Gdzie prawo i sprawiedliwość?

2010-04-27 2:45

No i jak tu się na niektórych z PiS nie wkurzać. Na ich brak szacunku dla kandydata na prezydenta Jarosława Kaczyńskiego. Teraz kiedy kampania idzie o rzeczy wielkie i przyszłość, wychodzą sprawki małe i brudne - wkurzał się szwagier. - Choć może i dlatego wychodzą właśnie teraz? - kombinował dalej. Ale fakty są.

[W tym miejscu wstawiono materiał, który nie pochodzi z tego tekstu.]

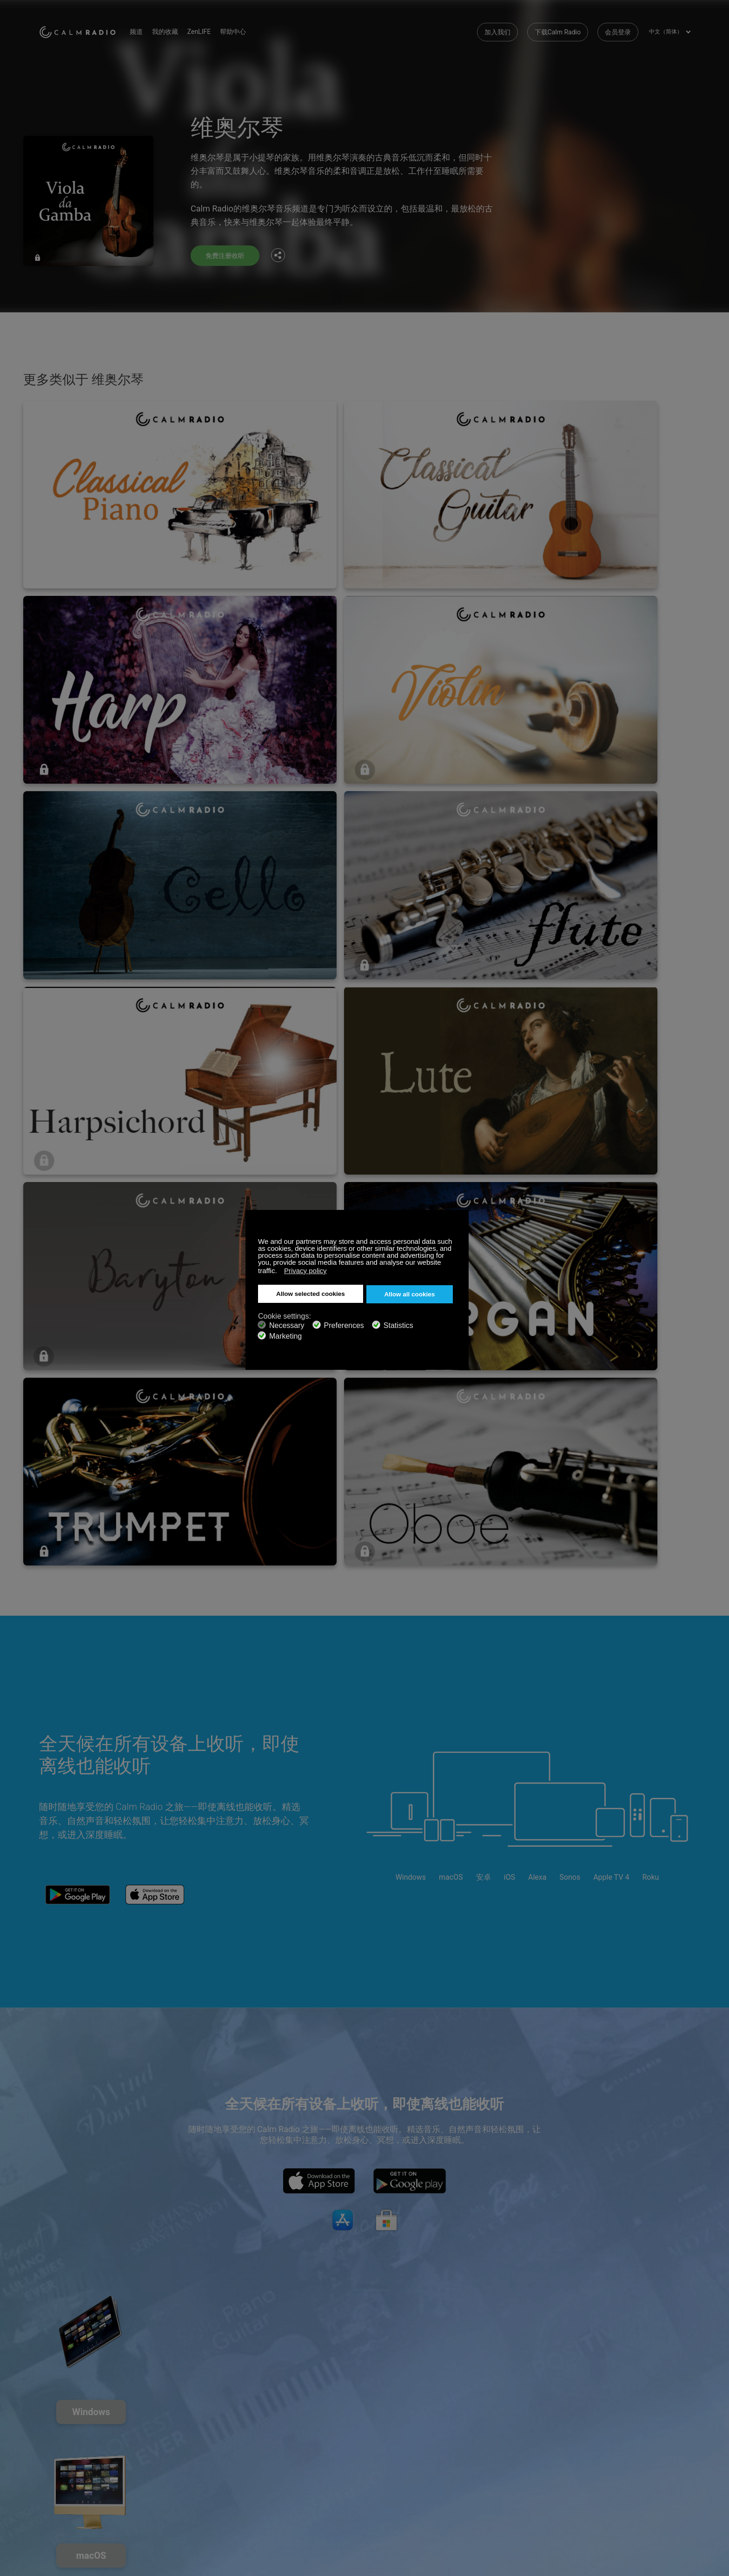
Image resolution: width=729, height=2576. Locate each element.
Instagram (684, 2438)
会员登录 (618, 28)
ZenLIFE (217, 28)
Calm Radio (86, 28)
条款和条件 (55, 2485)
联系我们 (269, 2440)
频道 (154, 28)
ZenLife (158, 2454)
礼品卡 (49, 2454)
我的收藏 (184, 28)
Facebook (622, 2438)
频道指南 (269, 2470)
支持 (45, 2440)
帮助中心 (252, 28)
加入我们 (497, 28)
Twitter (653, 2438)
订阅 (153, 2440)
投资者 (266, 2485)
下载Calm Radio (558, 28)
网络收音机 (55, 2470)
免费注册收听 (227, 255)
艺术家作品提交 (170, 2470)
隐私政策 (160, 2485)
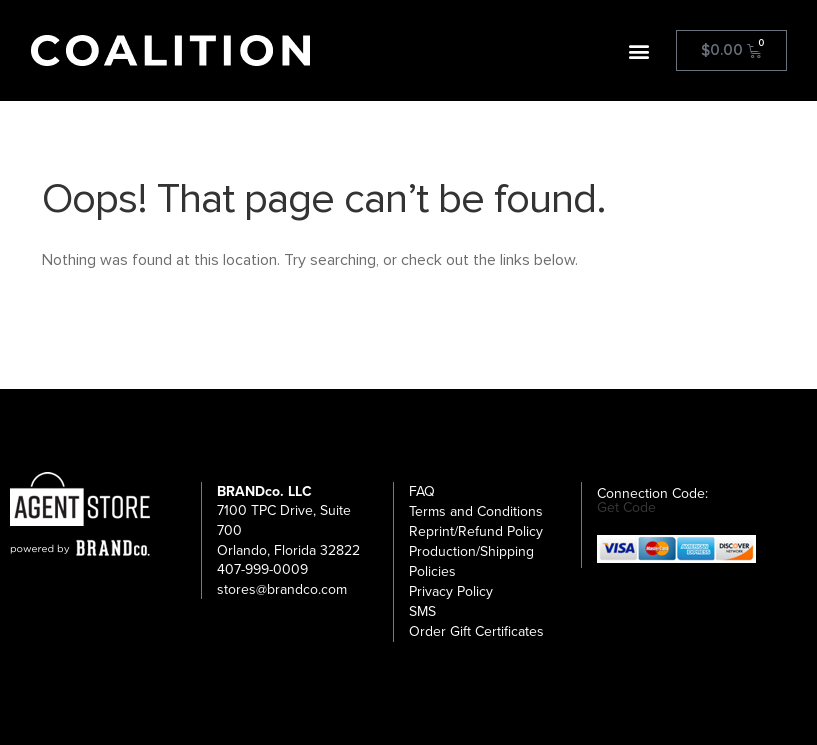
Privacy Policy (451, 591)
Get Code (626, 508)
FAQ (422, 491)
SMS (422, 611)
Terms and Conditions (476, 511)
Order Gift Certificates (476, 631)
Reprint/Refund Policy (476, 531)
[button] (639, 50)
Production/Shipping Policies (471, 561)
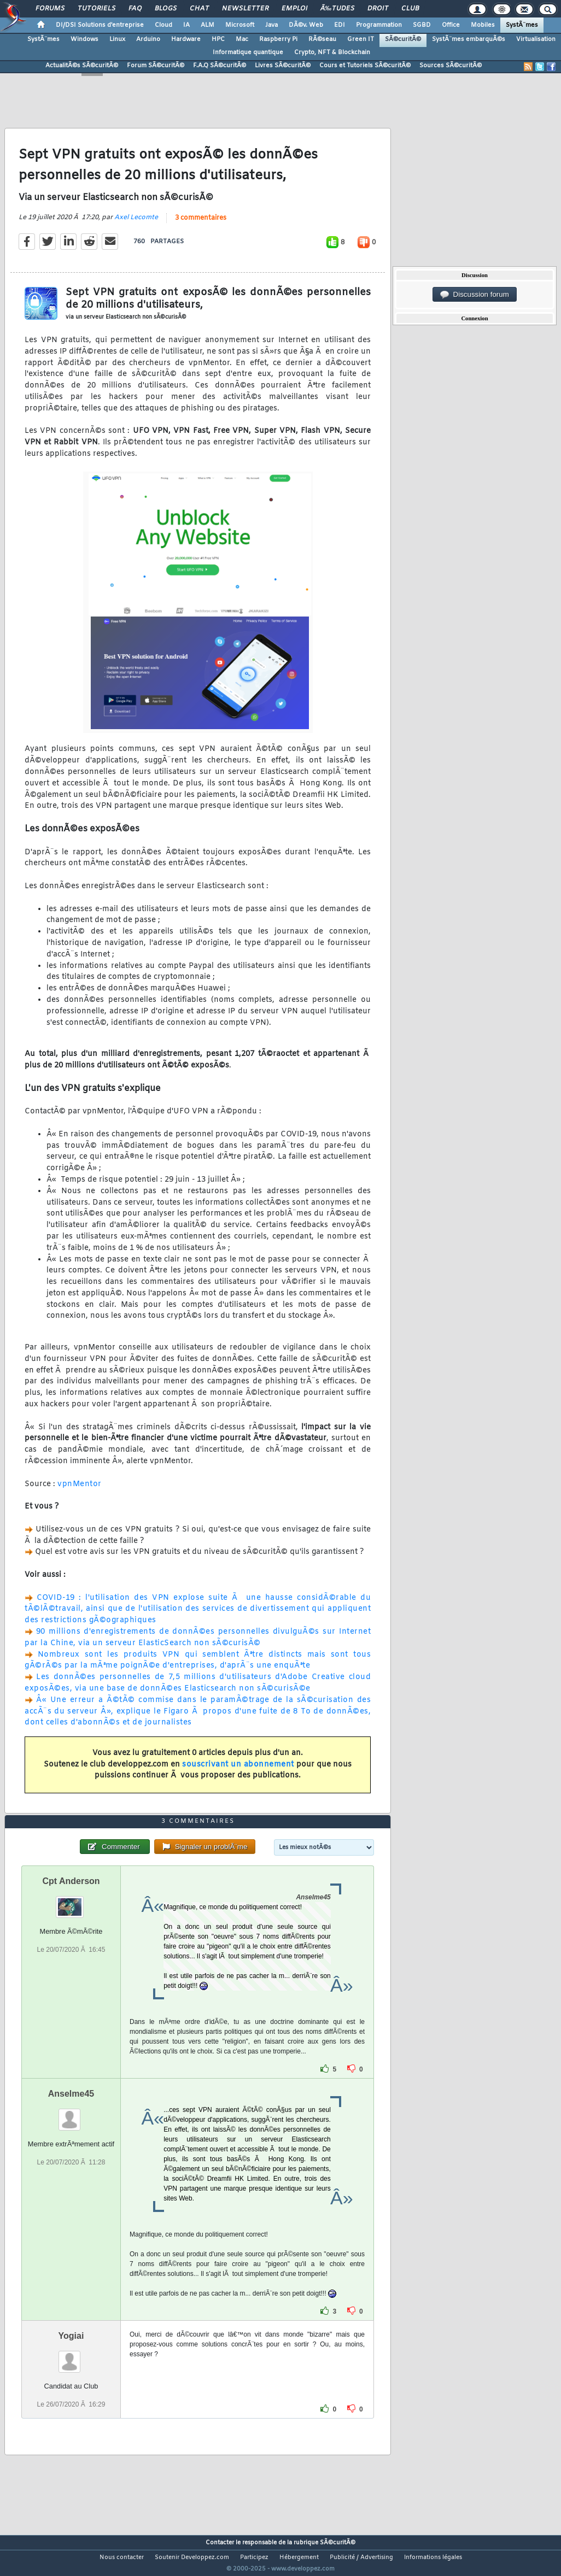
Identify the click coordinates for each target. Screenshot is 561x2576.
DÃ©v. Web (306, 25)
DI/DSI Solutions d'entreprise (100, 25)
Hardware (186, 39)
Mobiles (483, 25)
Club (410, 8)
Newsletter (245, 8)
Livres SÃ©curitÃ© (283, 65)
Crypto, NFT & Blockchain (332, 52)
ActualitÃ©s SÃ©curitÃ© (81, 65)
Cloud (163, 25)
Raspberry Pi (278, 39)
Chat (199, 8)
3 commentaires (200, 224)
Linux (117, 39)
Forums (50, 8)
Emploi (294, 8)
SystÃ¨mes (522, 25)
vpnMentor (79, 1491)
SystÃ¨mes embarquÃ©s (468, 39)
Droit (377, 8)
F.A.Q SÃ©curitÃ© (219, 65)
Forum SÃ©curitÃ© (155, 65)
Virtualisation (536, 39)
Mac (242, 39)
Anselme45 (71, 2114)
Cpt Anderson (71, 1901)
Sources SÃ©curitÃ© (450, 65)
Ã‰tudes (337, 8)
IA (186, 25)
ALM (207, 25)
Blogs (166, 8)
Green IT (360, 39)
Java (271, 25)
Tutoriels (96, 8)
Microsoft (239, 25)
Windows (84, 39)
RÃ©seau (322, 39)
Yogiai (71, 2356)
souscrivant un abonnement (238, 1771)
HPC (218, 39)
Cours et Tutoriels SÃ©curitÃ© (365, 65)
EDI (339, 25)
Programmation (379, 25)
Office (451, 25)
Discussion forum (474, 294)
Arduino (148, 39)
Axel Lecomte (136, 224)
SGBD (422, 25)
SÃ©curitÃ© (403, 39)
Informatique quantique (248, 52)
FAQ (135, 8)
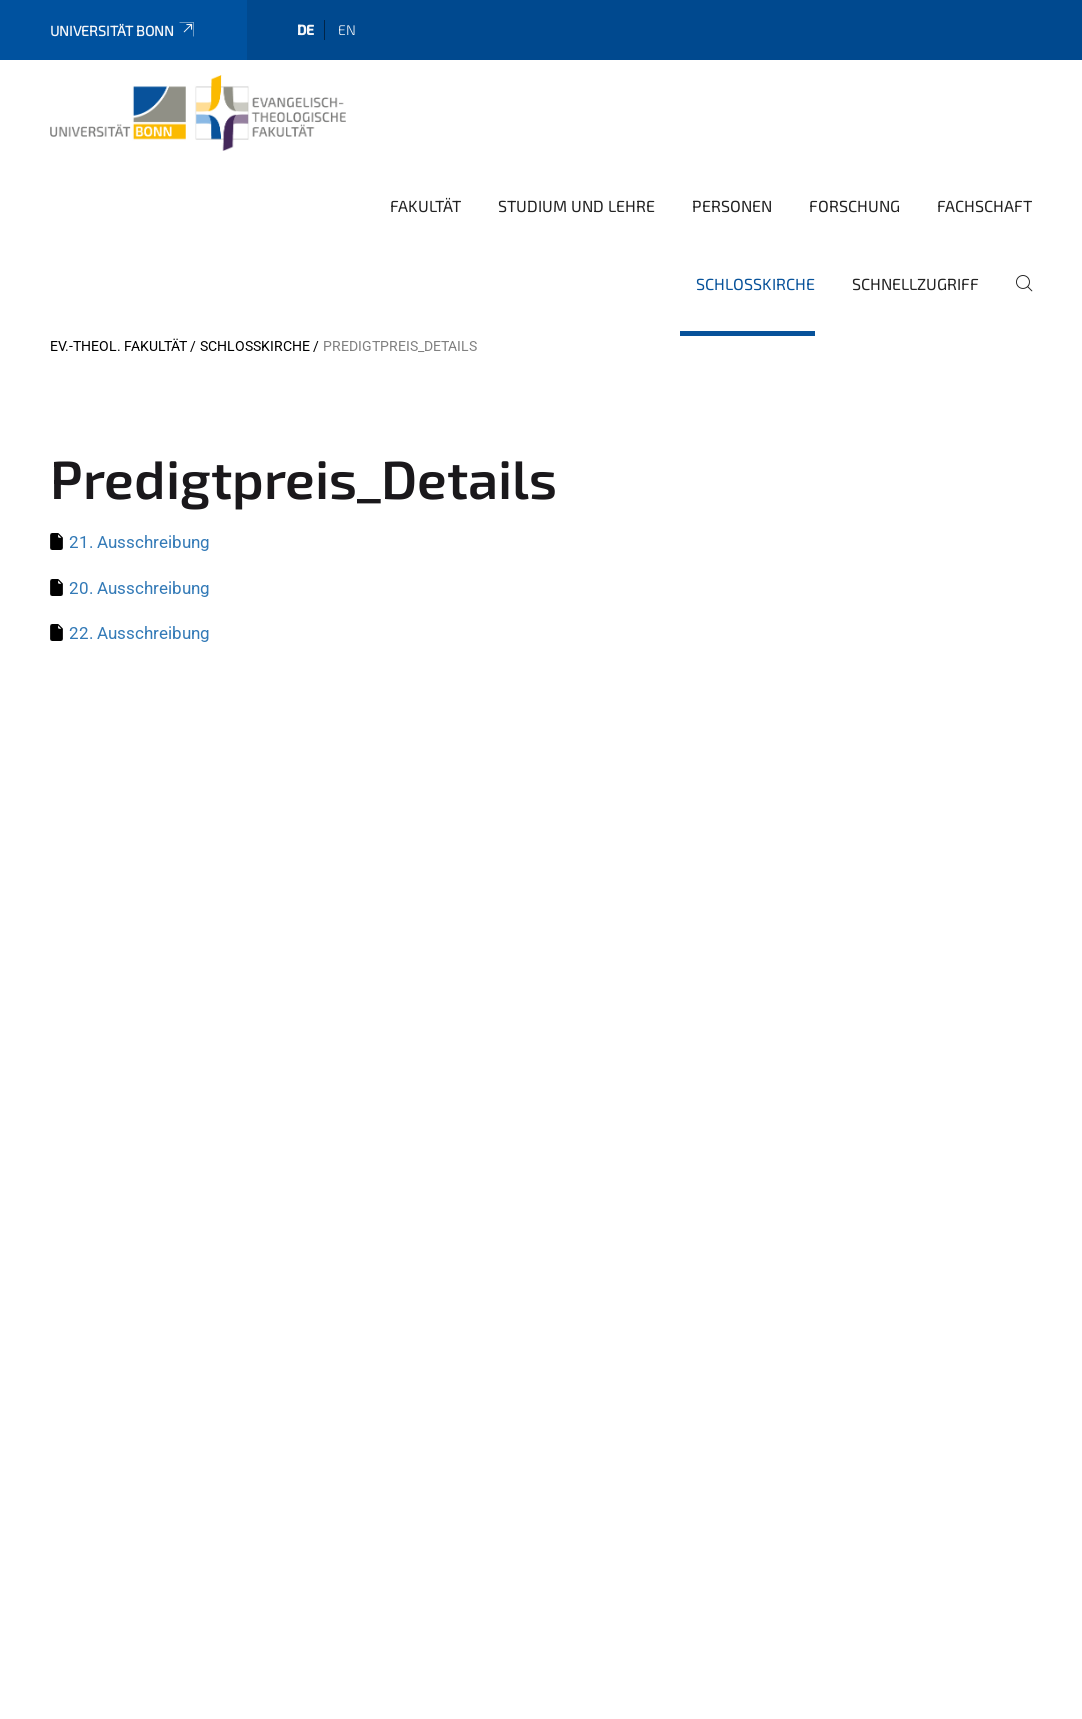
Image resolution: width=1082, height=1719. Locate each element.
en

Pewna działaczka PiS została prezesem w Radiu Olsztyn, bo była sąsiadką poprzedniego szefa Rady Nadzorczej. Też z tej partii. Panią, trochę po roku pracy, zawieszono w obowiązkach. Tak była zdolna. Ale zawieszenie trwało półtora roku, zanim udało się ją zwolnić. W sumie za nicnierobienie z publicznej kasy wzięła pół miliona złotych (piszemy o tym na str. 6). I... czuje się skrzywdzona.

Inna zaś radna klubu PiS z Częstochowy (wprawdzie do PiS nie należy, ale z listy tej partii startowała) została złapana na gorącym uczynku w nielegalnej rozlewni gorzały. Widać... też lubiła pieniądze... za nic.

I te przypadki kandydatowi źle wróżą. Więc apeluję do państwa z PiS, by przejrzeli szeregi. I pozbyli się tych, którzy obywatelom źle służą. I panu Jarkowi też.